Which, as you can see, isn't quite the same. And also:

  > c
   [1] 0 0 0 0 0 0 0 0 0 0
  > cor.test(a,c,method="spearman")

  	Spearman's rank correlation rho

  data:  a and c 
  S = NA, p-value = NA
  alternative hypothesis: true rho is not equal to 0 
  sample estimates:
  rho 
   NA 

  Warning message: 
  The standard deviation is zero in: cor(x, y, na.method, method == "kendall") 
  > my.spearman(a,c)
  [1] 0.5

Any suggestions as to what I'm doing wrong?

Thanks in advance,
#
William> Hello R gurus,
    William> I want to calculate the Spearman rho between two ranked lists. I am
    William> getting results with cor.test that differ in comparison to my own
    William> spearman function:

    >> my.spearman
    William> function(l1, l2) {
    William>   if(length(l1) != length(l2)) stop("lists must have same length")
    William>   r1 <- rank(l1)
    William>   r2 <- rank(l2)
    William>   dsq <- sapply(r1-r2,function(x) x^2)
    William>   1 - ((6 * sum(dsq)) / (length(l1) * (length(l1)^2 - 1)))
    William> }

    William> Perhaps I'm doing something wrong in that code, but it's a pretty
    William> straightforward calculation, so it's hard to see what, especially with
    William> rank() handling the ties correctly. 

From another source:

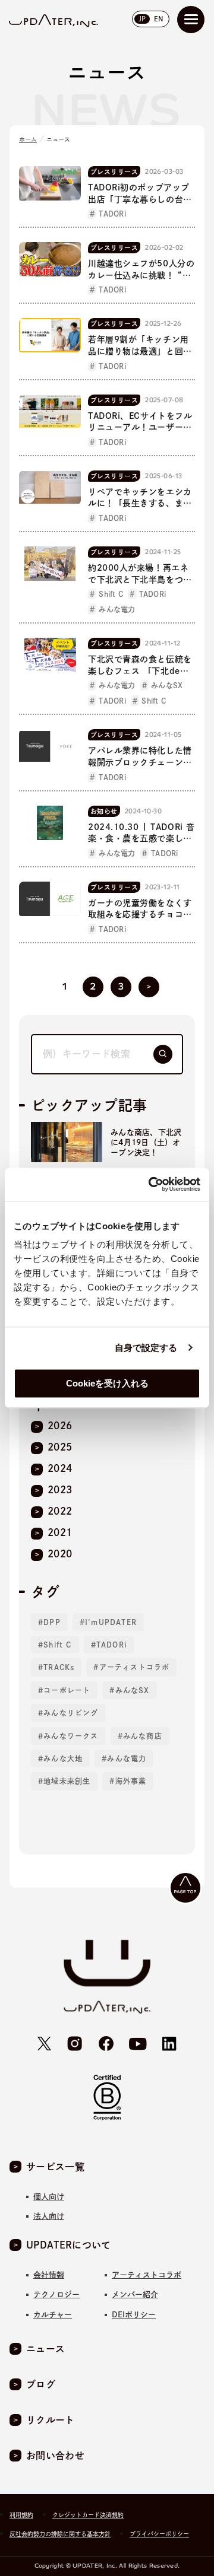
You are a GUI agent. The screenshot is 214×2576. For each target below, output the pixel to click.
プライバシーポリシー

Well, the "ties" in your example are really the "problem".
The formula you use,  
    1 - 6 S(d^2) / (n^3 - n)    ( d = r1 - r2 ; r{12} := rank(x{12}) )
is only equal to the more natural definition,  
cor(r1, r2),  in the situation when there are no ties
[plus in a few "lucky" situations with ties].

cor.test() and now  cor(*, method = "spearman")  in R have always used
the correlation of the ranks.
It seems that this needs to be documented, since you are right,
the "1 - 6 S / (..)"  formula is also in use as *definition* for
Spearman's rank correlation.

Martin Maechler <maechler at stat.math.ethz.ch>	http://stat.ethz.ch/~maechler/
Seminar fuer Statistik, ETH-Zentrum  LEO C16	Leonhardstr. 27
ETH (Federal Inst. Technology)	8092 Zurich	SWITZERLAND
phone: x-41-1-632-3408		fax: ...-1228			<><
#
Since this topic is here...

Although I seen the above formula in a couple of books, but I have never
seen a derivation.  Does anyone have a reference where it is derived
(apologies to math and statistics types for whom this must seem child's
play)?  Examining the derivation is probably the best way to understand the
effect of ties when using William Morgan's function for Spearman.

Rob Baer